Adds a QueryCleanup first-pass to the datahub-gc source that soft-deletes old SYSTEM queries by age alone.

Query entities have no first-pass cleanup today, and query is excluded from stateful ingestion's stale-entity removal. As a result, stale SYSTEM queries accumulate as permanent orphans in Elasticsearch and primary storage, causing index bloat and search/UI noise.

Approach

  • Selection by age alone, no reference gate. Candidates are chosen with a single server-side search filter: source == SYSTEM AND lastModifiedAt < cutoff (where cutoff = now - retention_days). lastModifiedAt is already @Searchable on queryProperties, so no backend change or reindex is needed.
  • SYSTEM-only. MANUAL queries are never touched; this is enforced in the filter, not a config option.
  • Soft delete via the workunit stream. For each candidate the source yields a Status(removed=true) workunit — the same mechanism as stateful ingestion's stale-entity removal — and lets the sink batch and write it (the default datahub-rest sink mode is ASYNC_BATCH). The source keeps no concurrency or emit-mode logic for this path.
  • Hard delete via a worker pool. When hard_delete_entities is set, there is no bulk or async hard-delete endpoint, so the per-URN blocking deletes are parallelized across max_workers threads. Completed futures are drained on the calling thread, so report updates need no locking. (This path skips reference cleanup — prefer the two-pass default.)
  • Two-pass lifecycle. This pass soft-deletes by default; the existing SoftDeletedEntitiesCleanup already lists query in its default entity types and performs the hard-delete second pass on a later run, additionally calling deleteReferences.
  • Run-bounding. Both paths stop once limit_entities_delete or runtime_limit_seconds is reached, mirroring SoftDeletedEntitiesCleanup.

Changes

  • New metadata-ingestion/src/datahub/ingestion/source/gc/query_cleanup.py (QueryCleanupConfig, QueryCleanupReport, QueryCleanup). QueryCleanup.get_workunits() streams candidates and dispatches: dry-run preview, parallel hard delete, or soft-delete workunit emission.
  • Wire query_cleanup into DataHubGcSource: config field, report base, instantiation, and a guarded stage that yield froms the cleanup workunits, ordered before soft-deleted-entities cleanup.
  • Add a query_cleanup block to the ingestion-datahub-gc.yaml bootstrap template and bump its version to v7.
  • Document the pass in metadata-ingestion/docs/sources/datahubgc/.
  • Unit tests in metadata-ingestion/tests/unit/test_query_cleanup.py.

Config

Disabled by default (enabled: false) because it is destructive. Options: retention_days (30), hard_delete_entities (false — prefer the two-pass default), batch_size (500, search fetch size), max_workers (10, hard-delete parallelism only), limit_entities_delete (25000), runtime_limit_seconds (7200).

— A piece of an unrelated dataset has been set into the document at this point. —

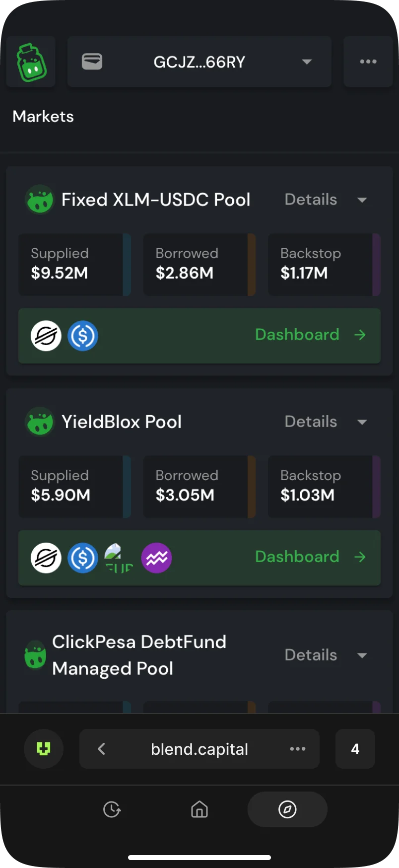Image resolution: width=399 pixels, height=868 pixels.
Task: Open the browser tabs counter showing 4
Action: (355, 749)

Recommended rollout: enable with dry_run: true first and inspect num_queries_found / sample_deleted_queries, then flip to soft-delete with a retention_days at least as large as your largest connector ingestion window (a live query's lastModifiedAt is refreshed on every re-observation, so only queries that have aged out of every ingestion window can cross the cutoff).

Testing

  • ./gradlew :metadata-ingestion:lintFix — clean (ruff + mypy).
  • pytest tests/unit/test_query_cleanup.py — 10 passing: filter selection, soft-delete workunit emission, parallel hard delete, dry-run preview, deletion/time limits, disabled, and invalid-URN skip (reported as a warning).

Checklist

  • PR conforms to the Contributing Guideline (PR Title Format)
  • Tests added
  • Docs — connector docs + config field descriptions added
  • Breaking changes — none

Add a QueryCleanup module to datahub-gc that soft-deletes old SYSTEM
queries selected by age alone (lastModifiedAt older than retention_days)
via a single server-side search filter, with no reference gate. The
existing SoftDeletedEntitiesCleanup completes the hard-delete second pass.

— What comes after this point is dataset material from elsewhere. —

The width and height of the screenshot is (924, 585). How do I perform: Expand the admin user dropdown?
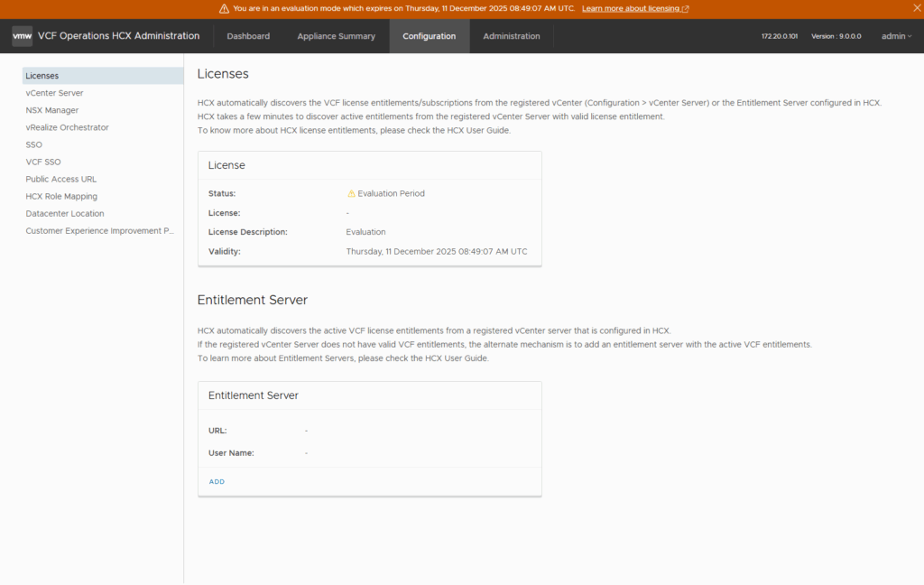[896, 36]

Query entities previously had no first-pass cleanup and are excluded from
stateful ingestion's stale-entity removal, so stale SYSTEM queries
accumulated as permanent orphans in Elasticsearch and primary storage.

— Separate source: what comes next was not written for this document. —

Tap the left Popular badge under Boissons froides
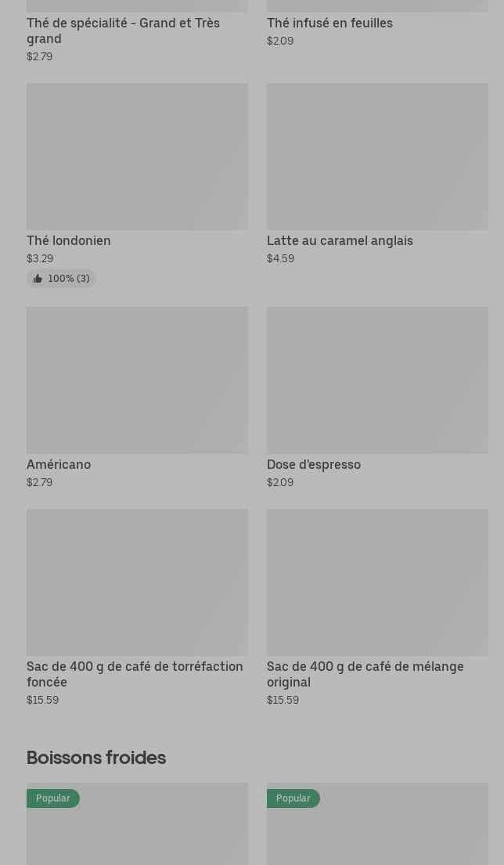The width and height of the screenshot is (504, 865). [52, 798]
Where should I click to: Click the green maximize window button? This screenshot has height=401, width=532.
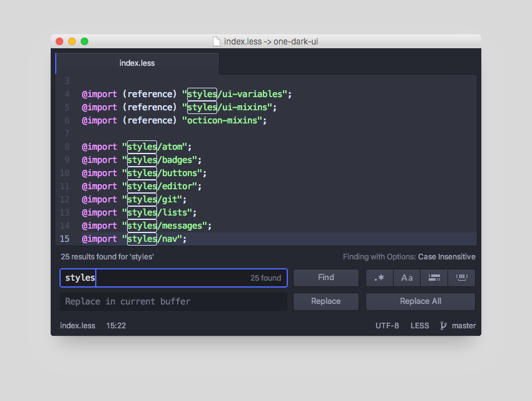(84, 41)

- New query_cleanup.py (config, report, QueryCleanup) with run-bounding
  (limit_entities_delete, runtime_limit_seconds) and threaded deletes.
- Wire query_cleanup into DataHubGcSource, ordered before the
  soft-deleted-entities cleanup stage.
- Add query_cleanup block to the datahub-gc bootstrap template (v7).
- Unit tests for filter selection, soft/hard delete, dry-run, and limits.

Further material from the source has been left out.